DATA PROVIDED -

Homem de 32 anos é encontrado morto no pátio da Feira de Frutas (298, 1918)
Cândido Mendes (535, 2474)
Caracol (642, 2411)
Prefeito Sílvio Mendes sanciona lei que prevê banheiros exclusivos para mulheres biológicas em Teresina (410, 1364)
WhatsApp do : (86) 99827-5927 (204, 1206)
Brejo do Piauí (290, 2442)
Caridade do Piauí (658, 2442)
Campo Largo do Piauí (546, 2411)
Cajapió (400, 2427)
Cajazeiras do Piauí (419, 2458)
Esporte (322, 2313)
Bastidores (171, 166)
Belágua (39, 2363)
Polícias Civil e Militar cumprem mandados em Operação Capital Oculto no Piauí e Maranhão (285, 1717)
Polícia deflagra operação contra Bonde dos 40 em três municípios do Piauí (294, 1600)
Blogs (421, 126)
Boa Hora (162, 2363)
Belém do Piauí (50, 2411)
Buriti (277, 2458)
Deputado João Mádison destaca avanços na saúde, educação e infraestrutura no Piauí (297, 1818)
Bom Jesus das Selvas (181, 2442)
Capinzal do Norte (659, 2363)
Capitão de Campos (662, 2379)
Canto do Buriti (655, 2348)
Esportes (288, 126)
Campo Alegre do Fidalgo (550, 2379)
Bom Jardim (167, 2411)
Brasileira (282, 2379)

EXERCISE DETAILS - Copy, without any change, the lines from the one that contains "Polícia deflagra operação" to the final line of the entries above.

EXERCISE OUTPUT -
Polícia deflagra operação contra Bonde dos 40 em três municípios do Piauí (294, 1600)
Blogs (421, 126)
Boa Hora (162, 2363)
Belém do Piauí (50, 2411)
Buriti (277, 2458)
Deputado João Mádison destaca avanços na saúde, educação e infraestrutura no Piauí (297, 1818)
Bom Jesus das Selvas (181, 2442)
Capinzal do Norte (659, 2363)
Capitão de Campos (662, 2379)
Canto do Buriti (655, 2348)
Esportes (288, 126)
Campo Alegre do Fidalgo (550, 2379)
Bom Jardim (167, 2411)
Brasileira (282, 2379)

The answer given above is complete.